On Wed, 27 Sep 2017 16:00:51 +0200
Joerg Roedel <joro-zLv9SwRftAIdnm+yROfE0A@public.gmane.org> wrote:

> On Tue, Sep 19, 2017 at 02:48:41PM +0100, Robin Murphy wrote:
> > When devices with different DMA masks are using the same domain, or
> > for PCI devices where we usually try a speculative 32-bit
> > allocation first, there is a fair possibility that the top PFN of
> > the rcache stack at any given time may be unsuitable for the lower
> > limit, prompting a fallback to allocating anew from the rbtree.

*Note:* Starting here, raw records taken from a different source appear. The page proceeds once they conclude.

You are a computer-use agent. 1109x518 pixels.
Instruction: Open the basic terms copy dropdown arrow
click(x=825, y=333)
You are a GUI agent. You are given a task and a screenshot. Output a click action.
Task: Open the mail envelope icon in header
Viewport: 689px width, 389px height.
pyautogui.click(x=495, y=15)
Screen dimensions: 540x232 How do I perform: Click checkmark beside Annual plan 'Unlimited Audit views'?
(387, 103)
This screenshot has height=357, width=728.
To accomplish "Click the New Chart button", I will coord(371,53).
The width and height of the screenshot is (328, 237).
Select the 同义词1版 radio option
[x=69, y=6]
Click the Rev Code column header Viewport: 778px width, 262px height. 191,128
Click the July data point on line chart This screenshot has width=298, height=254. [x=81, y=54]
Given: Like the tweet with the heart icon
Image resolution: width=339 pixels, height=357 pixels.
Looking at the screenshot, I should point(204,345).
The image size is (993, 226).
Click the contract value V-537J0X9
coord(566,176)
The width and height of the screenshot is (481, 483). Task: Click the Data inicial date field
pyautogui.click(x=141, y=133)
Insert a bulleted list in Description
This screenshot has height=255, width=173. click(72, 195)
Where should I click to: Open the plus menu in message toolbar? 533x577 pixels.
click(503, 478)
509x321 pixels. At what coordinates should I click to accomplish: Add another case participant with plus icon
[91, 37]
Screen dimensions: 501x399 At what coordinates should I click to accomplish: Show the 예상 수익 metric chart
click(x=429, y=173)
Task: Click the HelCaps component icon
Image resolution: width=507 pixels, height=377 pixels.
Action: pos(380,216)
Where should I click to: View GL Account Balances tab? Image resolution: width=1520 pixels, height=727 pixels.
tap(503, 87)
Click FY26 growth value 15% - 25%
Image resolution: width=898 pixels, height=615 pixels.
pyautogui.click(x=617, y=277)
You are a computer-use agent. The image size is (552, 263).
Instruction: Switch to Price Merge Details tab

> > Consequently, we may end up artifically increasing pressure on the
> > 32-bit IOVA space as unused IOVAs accumulate lower down in the
> > rcache stacks, while callers with 32-bit masks also impose
> > unnecessary rbtree overhead.
> > 
> > In such cases, let's try a bit harder to satisfy the allocation
> > locally first - scanning the whole stack should still be relatively
> > inexpensive, and even rotating an entry up from the very bottom
> > probably has less overall impact than going to the rbtree.
> > 
> > Signed-off-by: Robin Murphy <robin.murphy-5wv7dgnIgG8@public.gmane.org>
> > ---
> >  drivers/iommu/iova.c | 19 ++++++++++++++++---
> >  1 file changed, 16 insertions(+), 3 deletions(-)
> > 
> > diff --git a/drivers/iommu/iova.c b/drivers/iommu/iova.c
> > index 8f8b436afd81..a7af8273fa98 100644
> > --- a/drivers/iommu/iova.c
> > +++ b/drivers/iommu/iova.c
> > @@ -826,12 +826,25 @@ static bool iova_magazine_empty(struct
> > iova_magazine *mag) static unsigned long iova_magazine_pop(struct
> > iova_magazine *mag, unsigned long limit_pfn)
> >  {
> > +	int i;
> > +	unsigned long pfn;
> > +
> >  	BUG_ON(iova_magazine_empty(mag));
> >  
> > -	if (mag->pfns[mag->size - 1] > limit_pfn)
> > -		return 0;
> > +	/*
> > +	 * If we can pull a suitable pfn from anywhere in the
> > stack, that's
> > +	 * still probably preferable to falling back to the rbtree.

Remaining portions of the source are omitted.